Hospitals’ elective activity must return to near normal pre-Covid levels by October

At the Joint Clinical Commissioning Committee meeting in July, we learned that West Yorks and Harrogate Integrated Care System commissioners have a “reset” plan for up to March 2022 that involves only 60-70% of elective activity levels compared to pre-covid19.

That plan seems to have been overturned by an edict NHS England issued a few days later.

In their Covid-19 Phase 3 letter, NHS England has instructed that elective care needs to resume at much higher levels than the 60% originally proposed for the Covid-19 reset:

“In September at least 80% of their last year’s activity for both overnight electives and for outpatient/daycase procedures, rising to 90% in October (while aiming for 70% in August);
•This means that systems need to very swiftly return to at least 90% of their last year’s levels of MRI/CT and endoscopy procedures, with an ambition to reach 100% by October.
•100% of their last year’s activity for first outpatient attendances and follow-ups (face to face or virtually) from September through the balance of the year (and aiming for 90% in August).”

We asked the Joint Clinical Commissioning Committee: How does this  instruction from NHS England sit with the Joint Clinical Commissioning Committee’s  reset plan to only provide 60% -70% of pre-covid elective care operations etc?

They replied:

‘It will be important for services to operate at as near to a normal level as possible if we are to avoid placing people at additional clinical risk.
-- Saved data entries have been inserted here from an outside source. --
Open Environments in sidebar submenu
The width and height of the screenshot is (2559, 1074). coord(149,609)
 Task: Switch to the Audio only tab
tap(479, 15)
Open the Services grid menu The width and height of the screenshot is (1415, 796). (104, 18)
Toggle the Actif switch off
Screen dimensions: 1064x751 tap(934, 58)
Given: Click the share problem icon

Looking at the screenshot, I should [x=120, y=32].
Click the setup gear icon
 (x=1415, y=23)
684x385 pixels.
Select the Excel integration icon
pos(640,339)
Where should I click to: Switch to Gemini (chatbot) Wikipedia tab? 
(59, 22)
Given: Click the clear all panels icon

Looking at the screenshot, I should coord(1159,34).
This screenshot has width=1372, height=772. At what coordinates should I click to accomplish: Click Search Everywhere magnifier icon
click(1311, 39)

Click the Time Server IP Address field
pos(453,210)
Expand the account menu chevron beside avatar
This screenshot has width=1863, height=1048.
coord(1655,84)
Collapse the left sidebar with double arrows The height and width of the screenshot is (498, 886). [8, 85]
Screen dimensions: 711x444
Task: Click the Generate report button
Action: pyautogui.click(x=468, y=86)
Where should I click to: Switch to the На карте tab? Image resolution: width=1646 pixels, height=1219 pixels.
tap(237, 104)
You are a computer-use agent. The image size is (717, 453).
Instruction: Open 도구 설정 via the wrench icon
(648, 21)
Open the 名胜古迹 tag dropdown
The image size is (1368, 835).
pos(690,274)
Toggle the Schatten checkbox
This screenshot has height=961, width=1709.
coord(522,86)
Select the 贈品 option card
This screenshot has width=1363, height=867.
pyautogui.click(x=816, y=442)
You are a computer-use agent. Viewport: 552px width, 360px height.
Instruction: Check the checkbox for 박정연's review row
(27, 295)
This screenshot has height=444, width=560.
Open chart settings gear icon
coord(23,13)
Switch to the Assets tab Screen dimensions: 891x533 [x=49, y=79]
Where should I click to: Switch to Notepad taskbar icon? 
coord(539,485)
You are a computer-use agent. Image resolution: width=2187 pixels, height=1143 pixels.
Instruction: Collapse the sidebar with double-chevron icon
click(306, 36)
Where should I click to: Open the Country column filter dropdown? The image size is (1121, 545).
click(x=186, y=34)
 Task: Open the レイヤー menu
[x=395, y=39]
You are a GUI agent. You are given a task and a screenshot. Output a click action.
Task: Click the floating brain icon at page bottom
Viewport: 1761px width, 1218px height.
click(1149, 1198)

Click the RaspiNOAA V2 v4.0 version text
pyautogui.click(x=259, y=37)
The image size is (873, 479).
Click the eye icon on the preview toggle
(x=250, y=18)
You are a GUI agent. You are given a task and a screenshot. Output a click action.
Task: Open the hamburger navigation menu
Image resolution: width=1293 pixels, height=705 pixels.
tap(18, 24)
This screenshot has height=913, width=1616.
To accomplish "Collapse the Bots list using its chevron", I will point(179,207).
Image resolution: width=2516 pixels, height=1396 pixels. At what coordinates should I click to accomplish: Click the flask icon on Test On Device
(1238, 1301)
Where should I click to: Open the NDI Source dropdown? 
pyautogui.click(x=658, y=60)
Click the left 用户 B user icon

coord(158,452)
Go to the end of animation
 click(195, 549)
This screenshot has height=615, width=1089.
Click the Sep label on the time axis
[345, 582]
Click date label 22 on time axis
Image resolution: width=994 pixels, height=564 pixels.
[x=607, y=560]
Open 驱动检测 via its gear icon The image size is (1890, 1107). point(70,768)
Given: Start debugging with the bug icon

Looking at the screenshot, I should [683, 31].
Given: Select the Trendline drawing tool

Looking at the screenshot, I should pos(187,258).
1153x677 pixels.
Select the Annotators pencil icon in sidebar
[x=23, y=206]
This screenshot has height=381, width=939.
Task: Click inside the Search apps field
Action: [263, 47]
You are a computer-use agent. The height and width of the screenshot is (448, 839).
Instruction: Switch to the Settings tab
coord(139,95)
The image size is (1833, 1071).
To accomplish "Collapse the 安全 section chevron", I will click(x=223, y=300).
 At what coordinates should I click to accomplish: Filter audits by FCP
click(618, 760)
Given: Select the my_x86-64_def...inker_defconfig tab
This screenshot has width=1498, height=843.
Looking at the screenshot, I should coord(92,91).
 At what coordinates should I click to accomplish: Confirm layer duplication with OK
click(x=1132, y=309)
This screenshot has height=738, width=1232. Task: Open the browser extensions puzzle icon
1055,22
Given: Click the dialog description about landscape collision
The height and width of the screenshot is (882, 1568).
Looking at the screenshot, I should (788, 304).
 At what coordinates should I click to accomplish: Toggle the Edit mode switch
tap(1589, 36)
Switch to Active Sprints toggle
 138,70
A local planning process has been put in place over recent weeks to gauge what we can and should do in the coming weeks with the constraints of current resources and the requirements of infection prevention and control measures such as social distancing and the availability of PPE.

This is informed by a range of scenarios.  Organisations and stakeholders from across our Partnership, including all the acute hospital trusts (West Yorkshire Association of Acute Trusts), West Yorkshire and Harrogate Clinical Forum, public health, the voluntary and community sector ​and NHS England / NHS Improvement, are involved. This includes assessing and planning how many appointments and care procedures could take place in the coming months, whilst keeping staff and patients safe and considering what this may mean for social care and community support.

This planning process will now continue in line with the national guidance issued on 31 July to confirm what can be done’.

NHS England’s national guidance instructed all Sustainability and Transformation Partnerships and existing Integrated Care Systems to come up with development plans by 1st September, that embed and speed up “system” working methods used to respond to and recover from the Covid-19 pandemic. The plans have to be finalised and sent to the quango by 21st September.

This is part of the contentious move for all Sustainability and Transformation Partnerships to become Integrated Care Systems by April 2021.

Update 29 August 2020: All the above now looks like a load of rubbish, in the light of a paper for the 1st September meeting of the West Yorks and Harrogate Integrated Care System Board

This paper, ‘Planning for System Stabilisation and Reset’, says that in July Trusts and Clinical Commissioning Groups estimated that around half the ‘normal’ level of planned procedures could be provided for the rest of the year, around 70% of outpatient attendances, and near-normal levels of non-elective activity.

Given their estimate that they could only provide about half the pre-Covid level of planned procedures, why did the July meeting of the Joint Clinical Commissioning Committee say that their reset plan was to provide 60% -70% of pre-covid elective care operations?

And in response to our question about how they were going to respond to NHS England’s instruction that elective care needs to resume at much higher levels than the 60% originally proposed for the Covid-19 reset, why did they not admit that according to their estimates, this is impossible?